Работники разошлись по селу на квартиры. Детей осталось восемь человек. Они живут в погребе. Там безопасней. Часто пролетают немецкие самолеты. В школе лазарет".
Она решила поговорить с ним в последний раз.
- Толик, ты меня не жалеешь совсем.
- Почему?
- Вчера прилетали немецкие самолеты, была стрельба.
- Ну и что ж такого?
- А где ты был?
- В городе. Детсад и хата стоят, а Ивана Матвеевича не видел, на станцию красноармейцы не пускают.
- Ты меня не жалеешь. Город ведь тоже бомбили. Я потом все село обегала. И по щелям смотрела, и у зениток. Дай слово, что больше не пойдешь в Бахмач.
- Ладно.
- Нет, ты мне слово дай. Честное пионерское.
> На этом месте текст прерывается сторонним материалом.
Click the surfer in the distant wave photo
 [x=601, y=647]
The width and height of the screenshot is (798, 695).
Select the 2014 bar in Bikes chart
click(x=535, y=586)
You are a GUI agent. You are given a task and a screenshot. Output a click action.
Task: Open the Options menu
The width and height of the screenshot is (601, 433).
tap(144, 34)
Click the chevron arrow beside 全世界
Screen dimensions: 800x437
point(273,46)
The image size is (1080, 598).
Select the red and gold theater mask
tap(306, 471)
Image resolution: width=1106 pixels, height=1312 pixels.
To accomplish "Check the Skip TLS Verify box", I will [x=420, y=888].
- Честное пионерское, - неохотно сказал Толик.
- Смотри!..
Наши войска отступали, перегоняли танки, орудия, везли раненых. Анна Константиновна нашла какого-то войскового командира, попросила помочь эвакуировать детей. Глядя на нее усталыми воспаленными глазами, он сказал:
- Нет, мамаша. Могут быть десанты впереди окружения. Будем пробиваться - погубим ребятишек...
- Что же делать?
- Оставайтесь, сохраните их. Родина спасибо скажет.
Он прав. Но как сохранить детей? Перевезти в Бахмач, под бомбы и пули? Уцелеет ли ее хата? И чем грозит приход врага?
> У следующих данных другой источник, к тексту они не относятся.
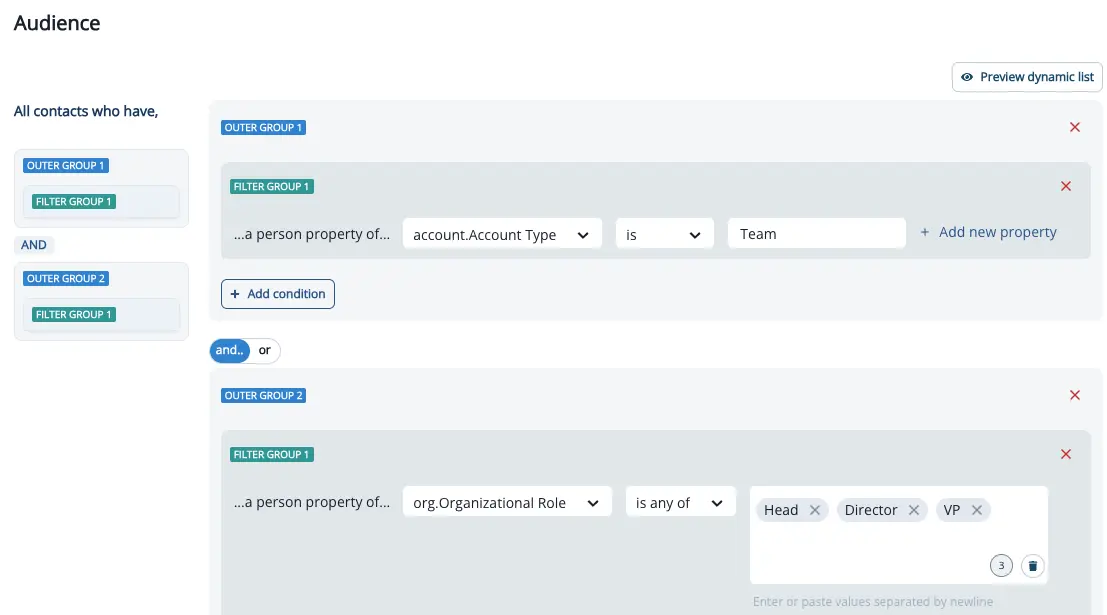The width and height of the screenshot is (1107, 615).
Task: Remove the VP tag
Action: coord(978,509)
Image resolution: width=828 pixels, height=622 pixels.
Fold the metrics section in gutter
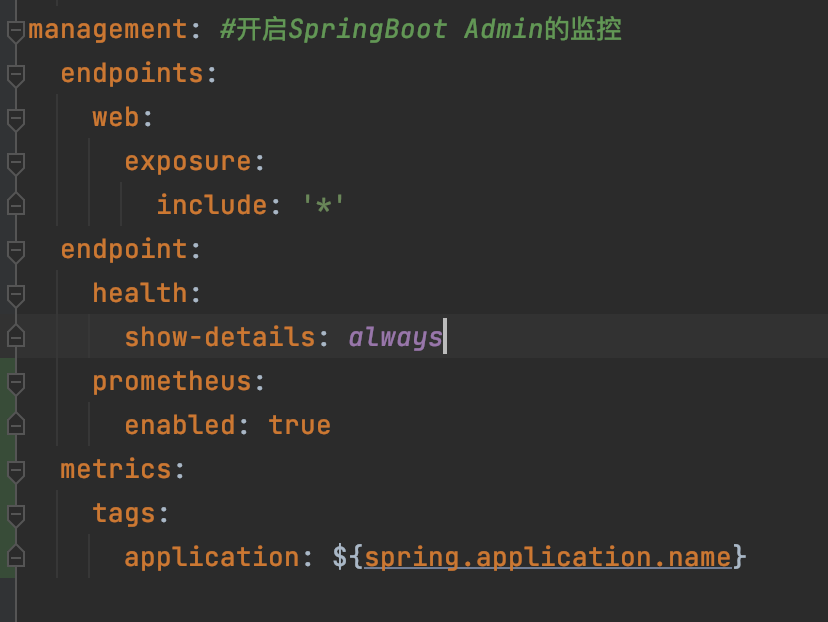16,472
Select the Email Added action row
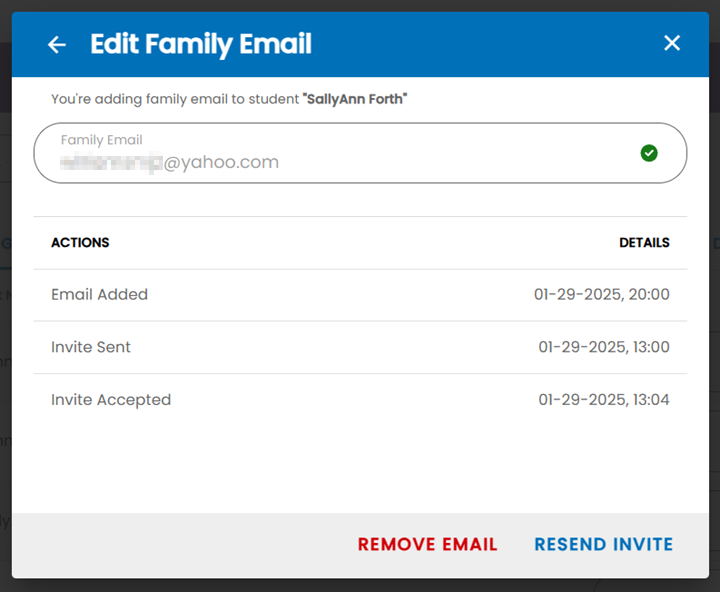Image resolution: width=720 pixels, height=592 pixels. (x=360, y=295)
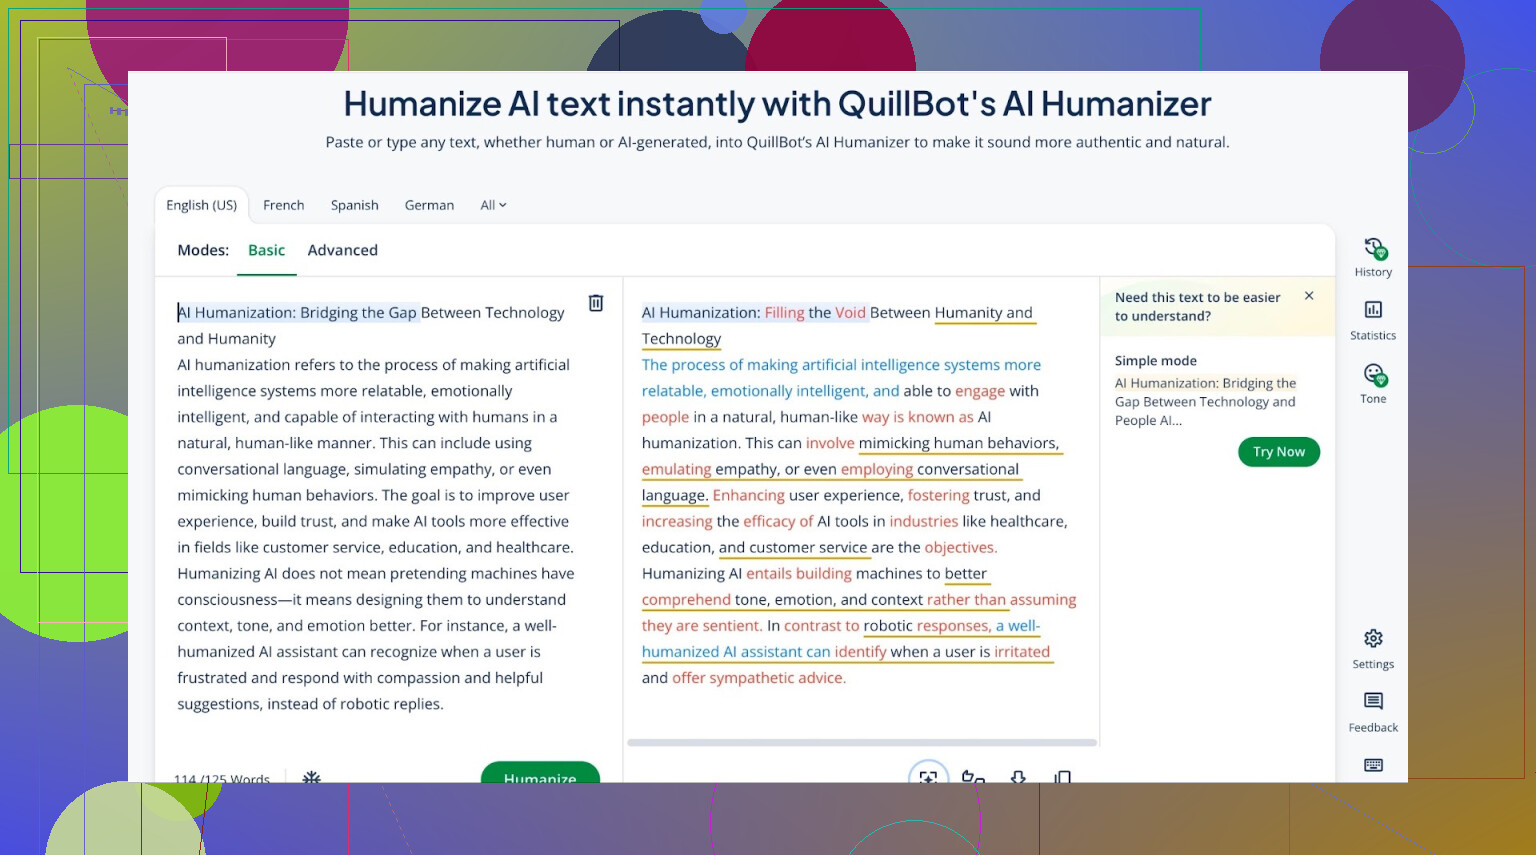Screen dimensions: 1536x855
Task: Click the Try Now button
Action: [1278, 452]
Война вторглась в жизнь каждого. Подсекла одних, осложнила судьбы других, подняла миллионы людей на тяжкий ратный труд, заставила многих по-иному оценить себя и определить свое назначение. И не думала не гадала простая украинская женщина, что лихая година готовит ей исключительные испытания.
Эти испытания обрушились на нее позже, а пока надо было решать, что делать с детьми. Анна Константиновна пошла в правление колхоза. Там командовали военные, составляли какие-то списки. Приходили мужчины и парни в гражданской одежде и уходили, захватив из пристройки оружие.
Анна Константиновна долго ждала, пока освободится председатель. Она его едва узнала. Еще вчера у него были усы, а сегодня он сбрил их и сразу помолодел на десяток лет. Объяснила, в каком положении оказалась она с детьми, попросила подводу, чтобы перевезти их в город.
- Слухай, не дури, - возразил председатель. - В огонь не пущу. Весь город по селам разбегается, а ты туда, да еще с детьми. Не пущу.
- Я же за них отвечаю.
- Все мы за них отвечаем, - опять не согласился председатель. - Подумай хотя бы о том, чем ты их там будешь кормить.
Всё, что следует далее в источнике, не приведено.